Domestic team information
- 1972–1974: Oxford University

Career statistics
| Competition | First-class | List A |
| Matches | 16 | 4 |
| Runs scored | 290 | 19 |
| Batting average | 12.08 | 4.75 |
| 100s/50s | –/– | –/– |
| Top score | 34 | 14 |
| Catches/stumpings | 33/5 | 5/1 |
- Source: Cricinfo, 24 April 2020

= Roland Paver =

South African cricketer

Roland George Lyall Paver (born 4 April 1950) is a South African former first-class cricketer.

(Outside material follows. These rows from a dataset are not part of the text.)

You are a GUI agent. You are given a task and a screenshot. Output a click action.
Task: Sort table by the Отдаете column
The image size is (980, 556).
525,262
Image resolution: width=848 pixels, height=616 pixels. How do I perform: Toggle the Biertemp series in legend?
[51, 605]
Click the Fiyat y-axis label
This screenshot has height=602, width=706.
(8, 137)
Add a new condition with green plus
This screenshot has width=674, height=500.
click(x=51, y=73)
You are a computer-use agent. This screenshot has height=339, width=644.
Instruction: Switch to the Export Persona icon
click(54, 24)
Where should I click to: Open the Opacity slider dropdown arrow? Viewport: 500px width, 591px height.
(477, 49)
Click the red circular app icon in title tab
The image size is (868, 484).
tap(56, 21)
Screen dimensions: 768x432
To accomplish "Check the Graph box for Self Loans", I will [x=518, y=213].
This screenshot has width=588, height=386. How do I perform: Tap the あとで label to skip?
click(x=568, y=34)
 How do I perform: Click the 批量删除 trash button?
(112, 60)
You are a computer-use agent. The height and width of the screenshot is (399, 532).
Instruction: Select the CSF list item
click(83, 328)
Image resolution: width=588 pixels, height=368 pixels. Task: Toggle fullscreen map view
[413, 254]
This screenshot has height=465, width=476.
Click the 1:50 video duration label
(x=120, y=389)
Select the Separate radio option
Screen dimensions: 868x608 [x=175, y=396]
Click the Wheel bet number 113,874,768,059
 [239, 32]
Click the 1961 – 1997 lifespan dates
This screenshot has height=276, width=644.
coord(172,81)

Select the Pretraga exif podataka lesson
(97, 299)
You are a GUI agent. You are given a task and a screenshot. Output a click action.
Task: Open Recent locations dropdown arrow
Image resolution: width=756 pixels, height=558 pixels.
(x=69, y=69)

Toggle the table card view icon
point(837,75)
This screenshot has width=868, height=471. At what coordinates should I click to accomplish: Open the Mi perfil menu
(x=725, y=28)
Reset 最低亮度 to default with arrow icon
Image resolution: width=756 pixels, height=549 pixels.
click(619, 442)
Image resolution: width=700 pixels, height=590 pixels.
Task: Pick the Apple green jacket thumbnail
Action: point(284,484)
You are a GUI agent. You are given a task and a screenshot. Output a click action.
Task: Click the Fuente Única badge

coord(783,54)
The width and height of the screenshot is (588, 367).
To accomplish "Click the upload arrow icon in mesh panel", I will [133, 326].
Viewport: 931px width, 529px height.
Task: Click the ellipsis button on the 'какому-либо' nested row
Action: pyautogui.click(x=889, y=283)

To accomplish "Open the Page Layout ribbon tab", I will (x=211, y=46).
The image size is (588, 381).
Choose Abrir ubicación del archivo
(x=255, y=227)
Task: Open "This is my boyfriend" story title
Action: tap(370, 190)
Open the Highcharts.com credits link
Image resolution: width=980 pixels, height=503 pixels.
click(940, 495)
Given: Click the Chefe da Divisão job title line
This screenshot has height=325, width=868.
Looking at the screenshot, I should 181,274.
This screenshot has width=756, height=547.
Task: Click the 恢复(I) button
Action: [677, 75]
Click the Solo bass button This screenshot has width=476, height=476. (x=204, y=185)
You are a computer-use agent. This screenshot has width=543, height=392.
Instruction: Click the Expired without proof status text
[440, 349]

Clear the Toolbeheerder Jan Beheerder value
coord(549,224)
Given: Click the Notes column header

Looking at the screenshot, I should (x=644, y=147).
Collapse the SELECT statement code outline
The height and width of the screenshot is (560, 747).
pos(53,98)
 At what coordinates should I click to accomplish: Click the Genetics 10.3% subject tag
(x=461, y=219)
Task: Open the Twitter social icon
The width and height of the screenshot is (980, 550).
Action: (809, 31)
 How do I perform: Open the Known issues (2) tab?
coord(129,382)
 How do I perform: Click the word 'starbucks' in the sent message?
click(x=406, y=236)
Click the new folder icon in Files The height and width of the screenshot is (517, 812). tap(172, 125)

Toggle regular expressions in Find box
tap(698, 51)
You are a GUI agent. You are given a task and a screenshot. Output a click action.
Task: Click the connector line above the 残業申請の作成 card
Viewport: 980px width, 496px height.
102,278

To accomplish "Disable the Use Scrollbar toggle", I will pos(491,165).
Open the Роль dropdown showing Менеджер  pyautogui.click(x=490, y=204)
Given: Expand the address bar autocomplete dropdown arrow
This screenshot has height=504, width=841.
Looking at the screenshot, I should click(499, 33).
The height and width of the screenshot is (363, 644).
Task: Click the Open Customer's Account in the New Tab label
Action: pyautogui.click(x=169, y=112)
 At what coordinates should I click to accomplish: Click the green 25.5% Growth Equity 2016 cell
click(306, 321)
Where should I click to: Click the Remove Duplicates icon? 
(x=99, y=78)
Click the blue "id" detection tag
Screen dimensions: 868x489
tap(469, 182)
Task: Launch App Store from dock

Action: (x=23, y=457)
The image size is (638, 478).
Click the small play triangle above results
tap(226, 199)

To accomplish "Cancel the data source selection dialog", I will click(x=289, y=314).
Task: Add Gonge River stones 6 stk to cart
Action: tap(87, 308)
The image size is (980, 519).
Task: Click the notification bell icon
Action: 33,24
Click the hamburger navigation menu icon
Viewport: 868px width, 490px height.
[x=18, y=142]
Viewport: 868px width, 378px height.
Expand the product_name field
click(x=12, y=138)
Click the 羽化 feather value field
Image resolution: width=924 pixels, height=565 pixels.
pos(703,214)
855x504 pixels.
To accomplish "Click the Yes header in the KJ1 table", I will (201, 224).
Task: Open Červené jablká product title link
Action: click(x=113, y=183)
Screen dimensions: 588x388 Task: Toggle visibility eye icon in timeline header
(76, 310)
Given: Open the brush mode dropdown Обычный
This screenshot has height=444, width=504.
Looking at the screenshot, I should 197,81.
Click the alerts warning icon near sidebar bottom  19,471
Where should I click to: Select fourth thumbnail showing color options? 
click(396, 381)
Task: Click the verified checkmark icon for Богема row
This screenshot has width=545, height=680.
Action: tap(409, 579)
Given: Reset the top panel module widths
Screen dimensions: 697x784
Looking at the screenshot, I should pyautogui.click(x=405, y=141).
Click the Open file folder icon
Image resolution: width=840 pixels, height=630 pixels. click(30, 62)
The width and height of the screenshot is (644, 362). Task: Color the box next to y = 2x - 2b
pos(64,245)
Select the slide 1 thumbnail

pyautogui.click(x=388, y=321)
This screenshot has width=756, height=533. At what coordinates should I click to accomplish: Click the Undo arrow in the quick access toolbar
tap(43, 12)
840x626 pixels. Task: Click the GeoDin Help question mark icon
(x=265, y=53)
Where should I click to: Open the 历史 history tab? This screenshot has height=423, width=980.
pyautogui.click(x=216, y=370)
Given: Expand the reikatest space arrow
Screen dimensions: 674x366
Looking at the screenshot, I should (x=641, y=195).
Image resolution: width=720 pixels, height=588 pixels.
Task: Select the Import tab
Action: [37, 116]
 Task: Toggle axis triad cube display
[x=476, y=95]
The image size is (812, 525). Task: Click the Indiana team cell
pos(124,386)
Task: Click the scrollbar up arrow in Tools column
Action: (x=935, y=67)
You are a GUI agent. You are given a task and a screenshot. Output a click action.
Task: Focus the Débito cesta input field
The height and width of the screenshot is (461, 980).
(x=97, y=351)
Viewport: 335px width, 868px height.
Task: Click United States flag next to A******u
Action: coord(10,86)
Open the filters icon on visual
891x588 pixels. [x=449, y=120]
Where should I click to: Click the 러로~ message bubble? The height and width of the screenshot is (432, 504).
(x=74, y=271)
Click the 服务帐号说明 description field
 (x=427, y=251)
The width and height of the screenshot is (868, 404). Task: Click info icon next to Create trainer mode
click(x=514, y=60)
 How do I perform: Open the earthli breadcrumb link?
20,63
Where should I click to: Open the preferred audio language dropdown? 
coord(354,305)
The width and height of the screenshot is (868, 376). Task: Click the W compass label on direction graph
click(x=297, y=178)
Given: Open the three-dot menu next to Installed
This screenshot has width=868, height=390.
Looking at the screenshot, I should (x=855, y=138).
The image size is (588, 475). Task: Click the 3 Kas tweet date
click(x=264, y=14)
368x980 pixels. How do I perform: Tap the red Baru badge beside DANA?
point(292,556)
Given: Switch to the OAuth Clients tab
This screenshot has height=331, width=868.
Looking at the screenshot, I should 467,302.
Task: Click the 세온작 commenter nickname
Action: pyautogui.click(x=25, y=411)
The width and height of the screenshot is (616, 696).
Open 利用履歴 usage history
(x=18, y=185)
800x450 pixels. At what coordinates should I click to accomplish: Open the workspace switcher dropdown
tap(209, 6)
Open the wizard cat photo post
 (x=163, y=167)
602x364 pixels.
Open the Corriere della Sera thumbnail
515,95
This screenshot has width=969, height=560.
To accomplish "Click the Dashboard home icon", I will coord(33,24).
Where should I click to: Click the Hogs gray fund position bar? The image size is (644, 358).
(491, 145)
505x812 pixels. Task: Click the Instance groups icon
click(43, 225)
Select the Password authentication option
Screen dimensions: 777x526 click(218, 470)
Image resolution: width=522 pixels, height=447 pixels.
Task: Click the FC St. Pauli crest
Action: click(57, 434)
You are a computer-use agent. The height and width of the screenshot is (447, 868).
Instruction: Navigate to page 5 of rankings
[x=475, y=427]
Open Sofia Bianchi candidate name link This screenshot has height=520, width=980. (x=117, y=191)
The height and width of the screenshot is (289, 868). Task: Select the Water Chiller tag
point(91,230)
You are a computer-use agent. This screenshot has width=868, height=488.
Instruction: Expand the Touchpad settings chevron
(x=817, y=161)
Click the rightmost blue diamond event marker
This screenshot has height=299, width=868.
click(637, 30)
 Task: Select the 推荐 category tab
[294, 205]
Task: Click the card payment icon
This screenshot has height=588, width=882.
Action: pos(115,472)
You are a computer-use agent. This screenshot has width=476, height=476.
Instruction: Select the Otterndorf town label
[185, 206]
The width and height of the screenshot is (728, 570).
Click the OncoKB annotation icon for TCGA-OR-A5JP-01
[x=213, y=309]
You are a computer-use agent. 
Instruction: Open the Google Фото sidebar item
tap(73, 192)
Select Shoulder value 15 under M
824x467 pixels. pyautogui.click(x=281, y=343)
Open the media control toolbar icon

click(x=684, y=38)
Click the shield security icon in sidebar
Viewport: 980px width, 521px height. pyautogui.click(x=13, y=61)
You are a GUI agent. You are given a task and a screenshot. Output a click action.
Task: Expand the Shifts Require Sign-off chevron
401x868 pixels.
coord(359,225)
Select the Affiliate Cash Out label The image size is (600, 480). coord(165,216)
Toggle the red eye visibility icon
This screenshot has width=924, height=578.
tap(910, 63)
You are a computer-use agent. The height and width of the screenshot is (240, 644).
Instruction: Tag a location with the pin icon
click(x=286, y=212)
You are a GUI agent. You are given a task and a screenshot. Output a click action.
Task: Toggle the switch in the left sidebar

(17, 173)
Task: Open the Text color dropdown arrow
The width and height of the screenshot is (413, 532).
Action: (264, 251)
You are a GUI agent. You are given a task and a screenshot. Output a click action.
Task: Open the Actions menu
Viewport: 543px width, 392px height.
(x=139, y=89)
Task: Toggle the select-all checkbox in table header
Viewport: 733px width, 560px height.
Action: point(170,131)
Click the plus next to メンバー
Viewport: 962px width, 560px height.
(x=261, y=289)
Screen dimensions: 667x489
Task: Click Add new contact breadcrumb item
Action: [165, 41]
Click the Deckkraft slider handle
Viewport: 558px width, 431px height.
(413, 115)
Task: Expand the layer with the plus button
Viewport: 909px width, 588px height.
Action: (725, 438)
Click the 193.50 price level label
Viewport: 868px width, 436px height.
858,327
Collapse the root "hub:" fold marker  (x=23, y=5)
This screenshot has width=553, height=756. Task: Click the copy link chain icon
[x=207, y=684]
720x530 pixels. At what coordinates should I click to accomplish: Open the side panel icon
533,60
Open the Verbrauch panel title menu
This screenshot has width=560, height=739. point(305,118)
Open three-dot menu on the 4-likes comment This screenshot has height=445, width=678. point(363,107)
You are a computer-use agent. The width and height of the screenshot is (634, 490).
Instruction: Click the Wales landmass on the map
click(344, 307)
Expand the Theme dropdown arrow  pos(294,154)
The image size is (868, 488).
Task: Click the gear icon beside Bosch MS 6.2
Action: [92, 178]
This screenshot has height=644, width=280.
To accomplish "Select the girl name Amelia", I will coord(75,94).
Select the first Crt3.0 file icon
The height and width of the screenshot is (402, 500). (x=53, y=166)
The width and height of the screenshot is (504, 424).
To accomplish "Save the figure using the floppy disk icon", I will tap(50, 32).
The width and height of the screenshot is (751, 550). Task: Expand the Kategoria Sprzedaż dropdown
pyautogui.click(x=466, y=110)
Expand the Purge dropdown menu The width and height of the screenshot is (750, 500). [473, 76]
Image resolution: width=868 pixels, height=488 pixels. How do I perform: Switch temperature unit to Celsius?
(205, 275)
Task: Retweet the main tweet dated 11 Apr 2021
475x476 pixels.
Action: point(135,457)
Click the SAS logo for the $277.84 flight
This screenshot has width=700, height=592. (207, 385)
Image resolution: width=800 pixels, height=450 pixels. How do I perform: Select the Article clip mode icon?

Paver was born at Johannesburg. He was educated in the city at The Ridge School, before going up as a Rhodes Scholar to Pembroke College at the University of Oxford. While studying at Oxford, he played first-class cricket for Oxford University, making his debut against Essex at Oxford in 1972. He played first-class cricket for Oxford until 1972, making sixteen appearances, two of which included playing in The University Matches against Cambridge in 1973 and 1974. Playing as a wicket-keeper, he scored 290 runs at an average of 12.08 and a high score of 34, while behind the stumps he took 33 catches and made five stumpings. In addition to playing first-class cricket for the university, Paver also appeared in four List A one-day matches for Oxford in the 1973 Benson & Hedges Cup. Paver later emigrated to Australia, where he lives in Albany, Western Australia.